(Records shown Opens)

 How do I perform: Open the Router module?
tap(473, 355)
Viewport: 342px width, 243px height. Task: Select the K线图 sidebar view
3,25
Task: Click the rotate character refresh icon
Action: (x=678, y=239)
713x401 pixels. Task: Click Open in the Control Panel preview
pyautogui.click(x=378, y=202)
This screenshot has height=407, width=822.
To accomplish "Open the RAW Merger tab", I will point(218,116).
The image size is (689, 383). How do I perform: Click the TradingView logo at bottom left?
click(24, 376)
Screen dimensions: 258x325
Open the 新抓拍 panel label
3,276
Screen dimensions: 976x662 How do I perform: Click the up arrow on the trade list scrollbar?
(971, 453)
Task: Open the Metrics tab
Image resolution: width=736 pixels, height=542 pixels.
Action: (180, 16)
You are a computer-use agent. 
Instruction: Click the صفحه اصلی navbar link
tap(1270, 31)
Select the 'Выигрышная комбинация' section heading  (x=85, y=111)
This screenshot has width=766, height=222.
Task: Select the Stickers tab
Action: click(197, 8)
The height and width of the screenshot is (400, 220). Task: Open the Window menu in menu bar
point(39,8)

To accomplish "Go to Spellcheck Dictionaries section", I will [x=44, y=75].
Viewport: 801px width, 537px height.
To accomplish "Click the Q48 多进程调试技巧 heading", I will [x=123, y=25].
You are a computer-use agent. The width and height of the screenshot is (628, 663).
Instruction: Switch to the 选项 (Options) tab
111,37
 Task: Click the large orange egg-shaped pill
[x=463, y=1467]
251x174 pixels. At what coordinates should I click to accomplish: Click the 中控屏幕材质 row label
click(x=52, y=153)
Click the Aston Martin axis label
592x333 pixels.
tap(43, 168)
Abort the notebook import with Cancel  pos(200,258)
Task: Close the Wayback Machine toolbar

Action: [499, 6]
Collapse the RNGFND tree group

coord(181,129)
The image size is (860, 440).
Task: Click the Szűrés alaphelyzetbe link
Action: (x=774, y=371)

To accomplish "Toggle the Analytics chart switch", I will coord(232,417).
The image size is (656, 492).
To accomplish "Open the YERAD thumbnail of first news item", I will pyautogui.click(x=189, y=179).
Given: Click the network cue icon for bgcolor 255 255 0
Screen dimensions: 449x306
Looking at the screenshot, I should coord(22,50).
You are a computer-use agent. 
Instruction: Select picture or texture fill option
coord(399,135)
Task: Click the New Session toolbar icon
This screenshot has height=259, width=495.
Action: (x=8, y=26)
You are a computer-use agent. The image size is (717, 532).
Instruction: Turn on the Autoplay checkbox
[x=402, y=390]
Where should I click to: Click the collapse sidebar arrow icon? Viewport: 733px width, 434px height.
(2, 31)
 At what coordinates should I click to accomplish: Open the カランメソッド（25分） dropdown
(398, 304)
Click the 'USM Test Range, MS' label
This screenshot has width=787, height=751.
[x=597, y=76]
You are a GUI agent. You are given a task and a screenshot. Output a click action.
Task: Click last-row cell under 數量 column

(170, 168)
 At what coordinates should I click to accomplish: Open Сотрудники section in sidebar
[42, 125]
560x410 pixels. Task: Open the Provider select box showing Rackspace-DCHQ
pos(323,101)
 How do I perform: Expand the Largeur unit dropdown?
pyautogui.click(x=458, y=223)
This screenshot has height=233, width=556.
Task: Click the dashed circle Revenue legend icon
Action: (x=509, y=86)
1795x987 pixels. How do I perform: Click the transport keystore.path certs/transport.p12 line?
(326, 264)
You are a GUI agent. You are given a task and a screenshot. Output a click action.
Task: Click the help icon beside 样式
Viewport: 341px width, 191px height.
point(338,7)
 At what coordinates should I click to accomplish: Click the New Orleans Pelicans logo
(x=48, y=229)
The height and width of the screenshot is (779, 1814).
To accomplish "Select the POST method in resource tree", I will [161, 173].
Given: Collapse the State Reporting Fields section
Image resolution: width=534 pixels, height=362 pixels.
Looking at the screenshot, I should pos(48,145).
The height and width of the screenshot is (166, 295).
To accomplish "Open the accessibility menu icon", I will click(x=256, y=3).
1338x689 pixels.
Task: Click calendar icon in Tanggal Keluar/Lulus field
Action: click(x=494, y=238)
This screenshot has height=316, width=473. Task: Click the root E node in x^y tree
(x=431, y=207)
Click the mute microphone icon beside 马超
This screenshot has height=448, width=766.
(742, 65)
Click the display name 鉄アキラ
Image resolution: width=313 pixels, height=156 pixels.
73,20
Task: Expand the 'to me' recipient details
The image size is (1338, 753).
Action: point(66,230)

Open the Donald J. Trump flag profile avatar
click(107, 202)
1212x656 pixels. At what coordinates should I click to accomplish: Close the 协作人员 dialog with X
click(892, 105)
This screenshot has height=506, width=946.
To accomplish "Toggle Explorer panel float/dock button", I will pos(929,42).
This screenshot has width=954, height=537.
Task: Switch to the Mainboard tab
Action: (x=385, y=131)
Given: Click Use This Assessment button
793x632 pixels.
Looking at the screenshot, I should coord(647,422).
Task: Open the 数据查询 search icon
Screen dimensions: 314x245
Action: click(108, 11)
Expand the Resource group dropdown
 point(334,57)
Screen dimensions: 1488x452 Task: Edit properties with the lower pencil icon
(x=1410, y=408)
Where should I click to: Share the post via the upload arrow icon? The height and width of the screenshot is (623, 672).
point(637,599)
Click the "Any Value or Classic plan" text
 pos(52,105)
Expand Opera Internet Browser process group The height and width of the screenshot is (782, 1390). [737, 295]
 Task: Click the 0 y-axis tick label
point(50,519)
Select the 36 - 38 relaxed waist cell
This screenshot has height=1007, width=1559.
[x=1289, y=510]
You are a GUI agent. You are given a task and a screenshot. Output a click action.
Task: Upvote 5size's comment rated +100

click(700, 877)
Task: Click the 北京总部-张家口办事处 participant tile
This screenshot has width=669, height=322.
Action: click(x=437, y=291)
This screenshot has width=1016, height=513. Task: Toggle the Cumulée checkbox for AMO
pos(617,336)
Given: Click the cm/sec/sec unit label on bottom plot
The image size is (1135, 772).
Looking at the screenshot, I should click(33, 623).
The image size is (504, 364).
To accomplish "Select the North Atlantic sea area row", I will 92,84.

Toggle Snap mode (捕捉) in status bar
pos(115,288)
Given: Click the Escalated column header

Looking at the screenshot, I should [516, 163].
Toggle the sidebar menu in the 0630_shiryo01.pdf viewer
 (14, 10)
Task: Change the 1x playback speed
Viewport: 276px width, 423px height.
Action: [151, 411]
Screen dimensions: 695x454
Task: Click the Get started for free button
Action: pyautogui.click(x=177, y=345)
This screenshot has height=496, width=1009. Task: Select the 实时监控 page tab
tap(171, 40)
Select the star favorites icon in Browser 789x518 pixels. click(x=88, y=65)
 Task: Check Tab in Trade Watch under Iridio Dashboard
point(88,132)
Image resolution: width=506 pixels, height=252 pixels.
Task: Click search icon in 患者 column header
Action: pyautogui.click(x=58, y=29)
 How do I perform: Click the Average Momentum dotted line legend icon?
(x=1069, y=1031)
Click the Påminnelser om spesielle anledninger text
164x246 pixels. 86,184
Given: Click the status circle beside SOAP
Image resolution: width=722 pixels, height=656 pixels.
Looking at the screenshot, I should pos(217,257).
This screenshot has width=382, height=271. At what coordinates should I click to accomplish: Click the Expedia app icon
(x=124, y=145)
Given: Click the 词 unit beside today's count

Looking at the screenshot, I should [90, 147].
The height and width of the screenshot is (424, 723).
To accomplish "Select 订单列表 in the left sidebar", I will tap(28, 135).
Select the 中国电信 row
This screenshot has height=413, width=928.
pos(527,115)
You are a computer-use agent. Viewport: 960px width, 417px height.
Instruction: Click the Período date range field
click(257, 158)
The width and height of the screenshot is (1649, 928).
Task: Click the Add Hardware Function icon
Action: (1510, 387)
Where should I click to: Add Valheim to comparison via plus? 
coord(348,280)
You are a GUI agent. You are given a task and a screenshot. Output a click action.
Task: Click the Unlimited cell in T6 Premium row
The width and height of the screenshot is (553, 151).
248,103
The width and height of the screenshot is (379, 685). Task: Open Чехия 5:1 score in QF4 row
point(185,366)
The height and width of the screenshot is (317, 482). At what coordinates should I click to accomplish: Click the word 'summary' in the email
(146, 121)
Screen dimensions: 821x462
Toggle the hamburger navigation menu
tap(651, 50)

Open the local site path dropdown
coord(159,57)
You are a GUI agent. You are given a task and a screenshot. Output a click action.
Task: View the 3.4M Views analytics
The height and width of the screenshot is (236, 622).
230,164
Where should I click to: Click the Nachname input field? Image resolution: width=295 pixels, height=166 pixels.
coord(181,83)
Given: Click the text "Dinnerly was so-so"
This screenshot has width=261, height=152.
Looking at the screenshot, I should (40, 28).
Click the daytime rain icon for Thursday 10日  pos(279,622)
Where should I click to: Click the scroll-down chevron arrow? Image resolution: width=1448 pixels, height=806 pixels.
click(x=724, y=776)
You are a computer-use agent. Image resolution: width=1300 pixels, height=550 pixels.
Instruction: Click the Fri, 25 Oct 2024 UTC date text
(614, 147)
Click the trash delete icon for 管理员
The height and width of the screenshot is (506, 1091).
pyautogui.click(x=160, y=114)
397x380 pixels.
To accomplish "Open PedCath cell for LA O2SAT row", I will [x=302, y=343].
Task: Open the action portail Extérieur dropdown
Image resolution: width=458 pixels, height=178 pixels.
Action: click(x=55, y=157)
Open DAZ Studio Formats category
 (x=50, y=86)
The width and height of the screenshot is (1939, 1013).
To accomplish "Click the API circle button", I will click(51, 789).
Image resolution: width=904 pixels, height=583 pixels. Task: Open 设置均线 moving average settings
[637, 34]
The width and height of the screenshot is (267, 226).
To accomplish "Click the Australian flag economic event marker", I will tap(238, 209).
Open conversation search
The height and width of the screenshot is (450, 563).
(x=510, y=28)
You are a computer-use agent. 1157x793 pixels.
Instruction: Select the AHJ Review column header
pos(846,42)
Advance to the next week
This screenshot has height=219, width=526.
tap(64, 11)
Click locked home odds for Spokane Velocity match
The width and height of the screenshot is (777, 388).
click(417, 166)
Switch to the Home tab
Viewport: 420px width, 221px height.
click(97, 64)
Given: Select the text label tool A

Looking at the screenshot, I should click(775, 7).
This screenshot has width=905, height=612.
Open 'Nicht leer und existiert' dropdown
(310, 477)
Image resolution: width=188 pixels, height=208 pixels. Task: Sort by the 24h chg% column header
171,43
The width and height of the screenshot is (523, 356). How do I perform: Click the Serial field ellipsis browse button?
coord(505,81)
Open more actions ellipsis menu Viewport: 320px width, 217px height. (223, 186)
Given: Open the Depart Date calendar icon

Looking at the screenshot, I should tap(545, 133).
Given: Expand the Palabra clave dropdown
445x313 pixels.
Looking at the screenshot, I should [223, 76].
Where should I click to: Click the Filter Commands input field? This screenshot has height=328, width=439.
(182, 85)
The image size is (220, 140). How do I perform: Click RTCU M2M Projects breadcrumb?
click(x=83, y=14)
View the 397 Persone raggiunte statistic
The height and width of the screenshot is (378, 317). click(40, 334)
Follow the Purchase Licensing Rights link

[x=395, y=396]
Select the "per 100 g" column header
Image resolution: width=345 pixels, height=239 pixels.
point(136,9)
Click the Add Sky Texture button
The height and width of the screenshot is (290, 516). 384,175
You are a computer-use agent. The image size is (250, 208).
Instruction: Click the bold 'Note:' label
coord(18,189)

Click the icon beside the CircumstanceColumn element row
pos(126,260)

(Records shown Closes)

**Task goal**
Each line above with the string "computer" should be reported in full.

**Exercise answer**
You are a computer-use agent. 
You are a computer-use agent. The width and height of the screenshot is (628, 663).
You are a computer-use agent. 
You are a computer-use agent. The image size is (717, 532).
You are a computer-use agent. Viewport: 960px width, 417px height.
You are a computer-use agent. Image resolution: width=1300 pixels, height=550 pixels.
You are a computer-use agent. 1157x793 pixels.
You are a computer-use agent. The image size is (250, 208).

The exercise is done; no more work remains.